Figure 8. Transgenic coexpression of the inflammatory chemokine CCL2 exacerbates the phenotype of VS28^L18 mice.

The inflammatory chemokine CCL2 is an agonist for US28. To test whether CCL2 can activate US28 in vivo, we generated mice expressing both CCL2 and US28 in IECs. (A) Generation of mice expressing both CCL2 and US28 in IECs (V2S28 mice). A 9-kb fragment of the villin promoter was used to drive expression of mouse CCL2 (mCCL2) to IECs (VCCL2 mice).

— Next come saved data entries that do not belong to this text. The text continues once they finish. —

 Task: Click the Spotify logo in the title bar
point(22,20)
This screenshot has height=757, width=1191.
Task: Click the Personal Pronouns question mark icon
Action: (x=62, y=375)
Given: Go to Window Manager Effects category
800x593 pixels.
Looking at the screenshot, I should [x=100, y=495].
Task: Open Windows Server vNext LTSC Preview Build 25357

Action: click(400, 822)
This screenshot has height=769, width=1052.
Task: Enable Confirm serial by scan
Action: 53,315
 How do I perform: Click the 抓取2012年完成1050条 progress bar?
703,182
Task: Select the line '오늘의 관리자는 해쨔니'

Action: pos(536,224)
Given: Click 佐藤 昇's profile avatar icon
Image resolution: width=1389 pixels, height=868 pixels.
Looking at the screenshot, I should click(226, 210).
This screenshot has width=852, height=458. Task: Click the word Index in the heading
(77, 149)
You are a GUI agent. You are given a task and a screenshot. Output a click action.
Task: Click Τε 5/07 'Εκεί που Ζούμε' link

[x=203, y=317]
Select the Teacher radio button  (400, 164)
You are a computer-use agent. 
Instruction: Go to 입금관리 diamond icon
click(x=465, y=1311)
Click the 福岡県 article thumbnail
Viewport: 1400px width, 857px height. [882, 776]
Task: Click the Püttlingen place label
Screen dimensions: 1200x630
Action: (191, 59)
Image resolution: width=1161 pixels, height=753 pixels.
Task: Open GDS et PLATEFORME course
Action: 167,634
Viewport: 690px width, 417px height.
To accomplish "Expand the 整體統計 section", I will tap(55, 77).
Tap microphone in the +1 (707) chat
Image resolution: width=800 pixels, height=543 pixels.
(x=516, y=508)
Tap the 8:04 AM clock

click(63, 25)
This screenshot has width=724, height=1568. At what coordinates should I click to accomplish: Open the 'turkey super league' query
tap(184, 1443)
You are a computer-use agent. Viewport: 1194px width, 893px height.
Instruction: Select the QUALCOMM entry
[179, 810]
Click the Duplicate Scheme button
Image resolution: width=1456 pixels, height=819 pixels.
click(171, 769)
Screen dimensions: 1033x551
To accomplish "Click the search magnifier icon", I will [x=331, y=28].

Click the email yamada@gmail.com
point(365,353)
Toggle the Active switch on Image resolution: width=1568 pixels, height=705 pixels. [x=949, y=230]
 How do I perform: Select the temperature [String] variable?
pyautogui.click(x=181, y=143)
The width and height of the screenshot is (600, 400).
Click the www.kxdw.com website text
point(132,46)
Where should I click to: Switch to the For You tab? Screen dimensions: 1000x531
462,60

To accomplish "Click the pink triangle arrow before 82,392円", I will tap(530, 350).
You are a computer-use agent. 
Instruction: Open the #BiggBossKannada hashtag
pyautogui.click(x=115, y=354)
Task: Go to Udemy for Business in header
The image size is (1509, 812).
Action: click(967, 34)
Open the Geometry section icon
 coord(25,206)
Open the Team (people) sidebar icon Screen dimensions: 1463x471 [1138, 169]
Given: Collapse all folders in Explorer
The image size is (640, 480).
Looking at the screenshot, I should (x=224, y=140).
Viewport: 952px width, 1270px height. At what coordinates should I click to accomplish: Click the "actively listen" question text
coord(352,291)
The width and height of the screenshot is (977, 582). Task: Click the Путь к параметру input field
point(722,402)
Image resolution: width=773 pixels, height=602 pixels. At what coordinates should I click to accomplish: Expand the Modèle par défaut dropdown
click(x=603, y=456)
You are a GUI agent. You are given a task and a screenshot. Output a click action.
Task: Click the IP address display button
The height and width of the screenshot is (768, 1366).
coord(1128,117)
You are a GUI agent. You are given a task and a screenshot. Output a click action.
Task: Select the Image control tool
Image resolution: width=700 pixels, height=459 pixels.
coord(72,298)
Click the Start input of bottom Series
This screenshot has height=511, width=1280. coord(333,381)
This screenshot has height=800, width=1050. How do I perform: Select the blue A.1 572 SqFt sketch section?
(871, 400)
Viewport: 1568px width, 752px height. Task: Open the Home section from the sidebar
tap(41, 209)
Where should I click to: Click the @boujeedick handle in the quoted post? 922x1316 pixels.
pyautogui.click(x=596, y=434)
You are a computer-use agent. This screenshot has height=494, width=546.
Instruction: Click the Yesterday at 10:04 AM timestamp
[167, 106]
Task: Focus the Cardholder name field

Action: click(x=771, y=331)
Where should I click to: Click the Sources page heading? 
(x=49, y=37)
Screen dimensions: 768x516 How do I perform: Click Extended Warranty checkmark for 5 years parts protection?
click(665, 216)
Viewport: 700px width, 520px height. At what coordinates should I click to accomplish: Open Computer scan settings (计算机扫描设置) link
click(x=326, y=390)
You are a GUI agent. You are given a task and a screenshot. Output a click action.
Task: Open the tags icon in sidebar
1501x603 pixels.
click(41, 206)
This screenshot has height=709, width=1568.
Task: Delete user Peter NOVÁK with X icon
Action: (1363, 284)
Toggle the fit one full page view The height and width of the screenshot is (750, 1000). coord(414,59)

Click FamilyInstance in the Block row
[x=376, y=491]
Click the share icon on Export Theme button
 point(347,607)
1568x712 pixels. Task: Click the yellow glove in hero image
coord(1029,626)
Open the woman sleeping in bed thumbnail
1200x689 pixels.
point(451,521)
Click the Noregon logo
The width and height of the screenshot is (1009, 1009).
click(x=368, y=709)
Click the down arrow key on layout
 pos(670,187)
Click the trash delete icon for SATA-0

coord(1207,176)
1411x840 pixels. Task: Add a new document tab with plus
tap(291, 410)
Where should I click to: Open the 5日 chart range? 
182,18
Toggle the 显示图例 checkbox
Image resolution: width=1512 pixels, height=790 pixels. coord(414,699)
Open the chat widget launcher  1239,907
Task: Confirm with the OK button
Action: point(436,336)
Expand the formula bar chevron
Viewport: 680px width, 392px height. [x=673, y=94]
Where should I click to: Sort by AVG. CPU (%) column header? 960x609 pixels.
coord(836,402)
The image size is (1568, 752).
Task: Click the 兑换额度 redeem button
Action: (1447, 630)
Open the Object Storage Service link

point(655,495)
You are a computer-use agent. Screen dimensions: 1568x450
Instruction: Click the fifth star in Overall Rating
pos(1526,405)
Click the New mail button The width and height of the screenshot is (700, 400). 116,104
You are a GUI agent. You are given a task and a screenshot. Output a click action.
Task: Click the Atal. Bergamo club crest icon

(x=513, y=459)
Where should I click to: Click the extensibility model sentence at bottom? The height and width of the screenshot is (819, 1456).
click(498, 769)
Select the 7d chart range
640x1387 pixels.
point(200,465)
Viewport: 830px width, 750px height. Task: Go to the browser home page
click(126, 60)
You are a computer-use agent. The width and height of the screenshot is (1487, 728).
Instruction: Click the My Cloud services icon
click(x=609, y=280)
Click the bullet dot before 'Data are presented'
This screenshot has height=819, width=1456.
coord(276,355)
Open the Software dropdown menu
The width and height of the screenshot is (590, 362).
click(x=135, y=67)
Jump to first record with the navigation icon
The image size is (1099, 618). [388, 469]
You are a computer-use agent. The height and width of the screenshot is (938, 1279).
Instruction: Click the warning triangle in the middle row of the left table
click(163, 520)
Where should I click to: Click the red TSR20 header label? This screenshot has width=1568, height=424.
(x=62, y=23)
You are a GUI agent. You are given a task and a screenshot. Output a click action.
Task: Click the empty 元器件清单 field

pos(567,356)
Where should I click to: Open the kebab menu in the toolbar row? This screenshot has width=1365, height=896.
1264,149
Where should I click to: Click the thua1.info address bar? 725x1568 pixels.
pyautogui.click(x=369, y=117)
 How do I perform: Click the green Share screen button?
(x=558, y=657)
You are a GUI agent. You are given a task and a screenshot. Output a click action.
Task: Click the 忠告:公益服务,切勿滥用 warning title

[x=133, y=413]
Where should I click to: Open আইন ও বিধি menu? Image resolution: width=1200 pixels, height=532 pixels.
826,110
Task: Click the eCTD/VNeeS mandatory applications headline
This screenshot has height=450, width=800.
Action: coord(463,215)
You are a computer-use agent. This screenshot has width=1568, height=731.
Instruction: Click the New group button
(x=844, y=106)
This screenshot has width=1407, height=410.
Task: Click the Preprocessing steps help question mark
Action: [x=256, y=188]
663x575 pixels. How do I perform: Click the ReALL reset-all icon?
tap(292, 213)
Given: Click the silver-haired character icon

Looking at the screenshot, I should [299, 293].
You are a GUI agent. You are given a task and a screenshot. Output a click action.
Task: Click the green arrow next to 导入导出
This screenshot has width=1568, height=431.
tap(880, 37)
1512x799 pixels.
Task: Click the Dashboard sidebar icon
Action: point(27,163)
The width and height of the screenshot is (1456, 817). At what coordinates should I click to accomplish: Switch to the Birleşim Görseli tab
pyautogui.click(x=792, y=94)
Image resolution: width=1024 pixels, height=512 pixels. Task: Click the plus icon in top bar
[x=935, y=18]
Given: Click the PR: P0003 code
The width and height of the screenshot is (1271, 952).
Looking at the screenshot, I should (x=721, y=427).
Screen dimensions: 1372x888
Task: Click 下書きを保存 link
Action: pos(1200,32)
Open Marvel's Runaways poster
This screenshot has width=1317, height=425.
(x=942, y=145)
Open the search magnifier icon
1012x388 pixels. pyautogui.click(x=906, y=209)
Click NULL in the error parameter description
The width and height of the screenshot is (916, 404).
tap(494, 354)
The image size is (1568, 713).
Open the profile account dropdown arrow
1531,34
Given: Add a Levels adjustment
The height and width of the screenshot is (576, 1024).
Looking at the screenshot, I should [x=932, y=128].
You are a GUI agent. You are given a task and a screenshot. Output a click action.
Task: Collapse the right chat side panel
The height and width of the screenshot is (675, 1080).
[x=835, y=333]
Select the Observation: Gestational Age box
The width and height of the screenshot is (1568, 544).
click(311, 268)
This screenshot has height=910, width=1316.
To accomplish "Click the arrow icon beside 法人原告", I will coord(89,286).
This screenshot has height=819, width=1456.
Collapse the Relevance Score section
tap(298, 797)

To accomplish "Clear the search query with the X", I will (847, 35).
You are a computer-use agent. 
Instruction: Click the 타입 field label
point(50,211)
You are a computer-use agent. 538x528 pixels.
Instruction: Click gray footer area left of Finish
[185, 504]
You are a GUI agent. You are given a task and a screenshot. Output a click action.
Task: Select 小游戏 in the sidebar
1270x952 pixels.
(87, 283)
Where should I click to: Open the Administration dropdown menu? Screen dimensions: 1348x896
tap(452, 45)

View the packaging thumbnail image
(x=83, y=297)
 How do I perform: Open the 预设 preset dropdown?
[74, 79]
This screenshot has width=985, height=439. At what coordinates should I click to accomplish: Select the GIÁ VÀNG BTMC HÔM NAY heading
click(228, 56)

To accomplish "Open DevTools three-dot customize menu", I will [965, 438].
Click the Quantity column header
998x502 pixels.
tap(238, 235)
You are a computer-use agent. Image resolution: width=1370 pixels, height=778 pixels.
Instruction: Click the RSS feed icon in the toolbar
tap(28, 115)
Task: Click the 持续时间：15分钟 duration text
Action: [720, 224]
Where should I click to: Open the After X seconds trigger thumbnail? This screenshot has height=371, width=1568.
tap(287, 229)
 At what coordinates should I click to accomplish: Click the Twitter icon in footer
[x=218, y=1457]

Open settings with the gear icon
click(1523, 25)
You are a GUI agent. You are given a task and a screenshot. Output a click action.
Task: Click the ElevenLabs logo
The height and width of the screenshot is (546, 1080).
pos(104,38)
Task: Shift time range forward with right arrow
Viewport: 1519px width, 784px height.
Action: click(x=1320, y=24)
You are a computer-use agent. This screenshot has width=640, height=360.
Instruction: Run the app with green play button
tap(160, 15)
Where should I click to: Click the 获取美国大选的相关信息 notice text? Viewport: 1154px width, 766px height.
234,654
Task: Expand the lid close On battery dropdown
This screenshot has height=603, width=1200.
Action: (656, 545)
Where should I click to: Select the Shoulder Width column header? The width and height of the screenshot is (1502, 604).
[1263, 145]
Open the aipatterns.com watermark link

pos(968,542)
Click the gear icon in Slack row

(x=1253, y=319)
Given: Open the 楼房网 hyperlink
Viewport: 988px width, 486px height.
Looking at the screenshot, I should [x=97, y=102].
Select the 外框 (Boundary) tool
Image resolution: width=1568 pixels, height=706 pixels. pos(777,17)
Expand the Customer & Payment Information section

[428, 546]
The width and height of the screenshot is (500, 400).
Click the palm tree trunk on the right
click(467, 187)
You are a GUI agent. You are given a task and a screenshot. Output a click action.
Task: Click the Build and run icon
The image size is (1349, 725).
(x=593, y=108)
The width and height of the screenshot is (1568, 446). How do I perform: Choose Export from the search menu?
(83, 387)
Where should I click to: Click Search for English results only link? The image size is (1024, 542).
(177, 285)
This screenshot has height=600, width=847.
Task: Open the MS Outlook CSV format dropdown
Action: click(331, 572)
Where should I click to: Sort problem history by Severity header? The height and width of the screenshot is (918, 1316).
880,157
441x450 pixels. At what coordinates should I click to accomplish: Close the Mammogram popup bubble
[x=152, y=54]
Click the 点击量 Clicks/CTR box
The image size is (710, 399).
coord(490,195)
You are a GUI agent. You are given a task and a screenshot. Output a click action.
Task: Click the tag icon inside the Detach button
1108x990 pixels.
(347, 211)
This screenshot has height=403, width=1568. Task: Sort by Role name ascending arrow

Subsequently, the VCCL2 transgenic mice were crossed with VS28^L18 mice to generate V2S28 mice. (B) CCL2 and US28 mRNA expression in the jejunum of WT, VCCL2, VS28^L18, and V2S28 mice. Values were standardized to ubiquitin (n = 3). (C–E) H&E staining of the jejunum of VS28^L18 (C), VCCL2 (D), and V2S28 mice (E). (F) Analysis of BrdU⁺ incorporation in CD45^– IECs from the jejunum of WT, VCCL2, VS28^L18, and V2S28 mice was determined using FACS analysis (n = 4 mice per group). *P < 0.05, ***P < 0.001 vs. WT. ^#P < 0.05, ^##P < 0.01 vs. VS28^L18. (G) H&E-stained section of jejunal tubular adenoma found in a V2S28 mouse. Scale bar: 100 μm (C–E and G). Results represent the mean ± SEM.